Inside parliament, lawmakers will debate through the afternoon and vote on bills proposed by five political parties, including the ruling Socialists, to allow euthanasia and assisted suicide in certain cases and under strict rules.
Euthanasia involves a physician taking an active role in ending a patient’s life whereas in assisted suicide the doctor provides a lethal substance for the patient to self-administer. Both practices are allowed in Switzerland, the Netherlands, Luxembourg and Belgium.
Given Portugal’s current parliamentary composition, at least one of the bills to legalize the practice is likely to be approved but the legislative process may take time and encounter a few bumps along the road.
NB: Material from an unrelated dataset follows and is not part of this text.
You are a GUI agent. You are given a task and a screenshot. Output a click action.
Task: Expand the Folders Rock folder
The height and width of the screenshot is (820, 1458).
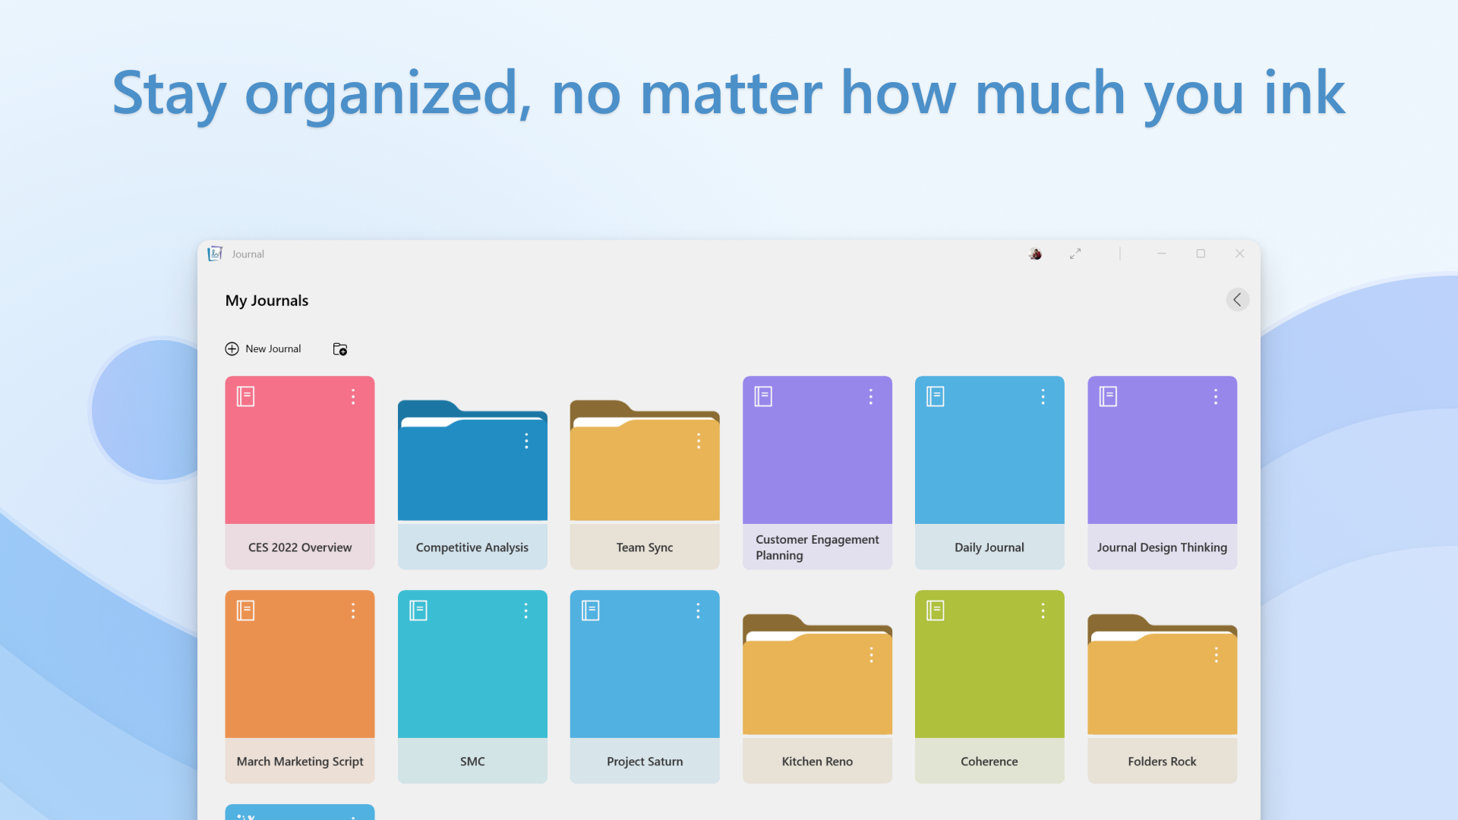coord(1162,686)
If approved in general terms, the bill will be discussed in detail in parliament’s constitutional affairs committee that can amend it.
Portugal’s right-wing CDS-PP party and the Catholic Church want to call a referendum on the issue if the bill is approved.
Under Portuguese law, referendums can be requested by parliamentary groups, the government or groups of citizens. The request is evaluated by a court but the final stamp of approval is given by the country’s president.
President Marcelo Rebelo de Sousa, a conservative himself, could also veto the euthanasia bill and send it back to parliament.
The five proposals are fairly similar, with all parties agreeing only those over 18 who do not suffer from a mental illness can request the practice if they are terminally ill, suffering from “unbearable” pain and “without a hope for cure”.
Those against the legalization of euthanasia and assisted suicide have repeatedly argued Portugal should instead prioritize health care provided to the terminally ill.